(TASK INPUT)
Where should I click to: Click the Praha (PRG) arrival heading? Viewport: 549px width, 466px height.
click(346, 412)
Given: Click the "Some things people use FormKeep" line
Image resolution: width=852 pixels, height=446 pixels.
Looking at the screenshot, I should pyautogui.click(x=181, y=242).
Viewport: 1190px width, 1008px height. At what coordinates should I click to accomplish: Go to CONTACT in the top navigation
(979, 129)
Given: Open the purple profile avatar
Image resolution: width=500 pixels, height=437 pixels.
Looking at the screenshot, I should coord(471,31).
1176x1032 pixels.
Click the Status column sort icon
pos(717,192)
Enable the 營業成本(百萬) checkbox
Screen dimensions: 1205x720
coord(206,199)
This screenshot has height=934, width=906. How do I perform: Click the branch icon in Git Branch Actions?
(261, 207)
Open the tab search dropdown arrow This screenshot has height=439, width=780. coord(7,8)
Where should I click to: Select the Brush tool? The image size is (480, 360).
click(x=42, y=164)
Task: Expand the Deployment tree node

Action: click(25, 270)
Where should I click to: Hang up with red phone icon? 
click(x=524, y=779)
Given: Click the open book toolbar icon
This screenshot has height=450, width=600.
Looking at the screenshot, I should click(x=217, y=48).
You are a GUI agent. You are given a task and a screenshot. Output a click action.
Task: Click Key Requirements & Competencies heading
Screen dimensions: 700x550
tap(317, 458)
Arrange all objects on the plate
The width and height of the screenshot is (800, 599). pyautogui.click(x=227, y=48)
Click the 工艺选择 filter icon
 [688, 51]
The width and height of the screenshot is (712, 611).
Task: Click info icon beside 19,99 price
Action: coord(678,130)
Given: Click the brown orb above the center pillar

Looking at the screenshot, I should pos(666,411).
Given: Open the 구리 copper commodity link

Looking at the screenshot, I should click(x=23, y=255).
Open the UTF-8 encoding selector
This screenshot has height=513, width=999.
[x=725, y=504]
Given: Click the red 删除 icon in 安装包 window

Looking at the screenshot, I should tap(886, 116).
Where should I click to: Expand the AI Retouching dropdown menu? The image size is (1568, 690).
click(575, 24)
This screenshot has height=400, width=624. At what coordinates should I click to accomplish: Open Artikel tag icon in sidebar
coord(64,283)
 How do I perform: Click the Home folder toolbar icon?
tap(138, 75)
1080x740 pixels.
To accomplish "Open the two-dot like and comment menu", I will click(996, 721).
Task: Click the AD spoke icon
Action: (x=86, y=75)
(End TASK INPUT)
• **PROBLEM TO SOLVE**: With nothing omitted, set down all of the records again.

• **SOLUTION FOR THIS EXERCISE**:
Where should I click to: Click the Praha (PRG) arrival heading? Viewport: 549px width, 466px height.
click(346, 412)
Given: Click the "Some things people use FormKeep" line
Image resolution: width=852 pixels, height=446 pixels.
Looking at the screenshot, I should pyautogui.click(x=181, y=242).
Viewport: 1190px width, 1008px height. At what coordinates should I click to accomplish: Go to CONTACT in the top navigation
(979, 129)
Given: Open the purple profile avatar
Image resolution: width=500 pixels, height=437 pixels.
Looking at the screenshot, I should coord(471,31).
1176x1032 pixels.
Click the Status column sort icon
pos(717,192)
Enable the 營業成本(百萬) checkbox
Screen dimensions: 1205x720
coord(206,199)
This screenshot has height=934, width=906. How do I perform: Click the branch icon in Git Branch Actions?
(261, 207)
Open the tab search dropdown arrow This screenshot has height=439, width=780. coord(7,8)
Where should I click to: Select the Brush tool? The image size is (480, 360).
click(x=42, y=164)
Task: Expand the Deployment tree node

Action: click(25, 270)
Where should I click to: Hang up with red phone icon? 
click(x=524, y=779)
Given: Click the open book toolbar icon
This screenshot has height=450, width=600.
Looking at the screenshot, I should click(x=217, y=48).
You are a GUI agent. You are given a task and a screenshot. Output a click action.
Task: Click Key Requirements & Competencies heading
Screen dimensions: 700x550
tap(317, 458)
Arrange all objects on the plate
The width and height of the screenshot is (800, 599). pyautogui.click(x=227, y=48)
Click the 工艺选择 filter icon
 [688, 51]
The width and height of the screenshot is (712, 611).
Task: Click info icon beside 19,99 price
Action: coord(678,130)
Given: Click the brown orb above the center pillar

Looking at the screenshot, I should pos(666,411).
Given: Open the 구리 copper commodity link

Looking at the screenshot, I should click(x=23, y=255).
Open the UTF-8 encoding selector
This screenshot has height=513, width=999.
[x=725, y=504]
Given: Click the red 删除 icon in 安装包 window

Looking at the screenshot, I should tap(886, 116).
Where should I click to: Expand the AI Retouching dropdown menu? The image size is (1568, 690).
click(575, 24)
This screenshot has height=400, width=624. At what coordinates should I click to accomplish: Open Artikel tag icon in sidebar
coord(64,283)
 How do I perform: Click the Home folder toolbar icon?
tap(138, 75)
1080x740 pixels.
To accomplish "Open the two-dot like and comment menu", I will click(996, 721).
Task: Click the AD spoke icon
Action: (x=86, y=75)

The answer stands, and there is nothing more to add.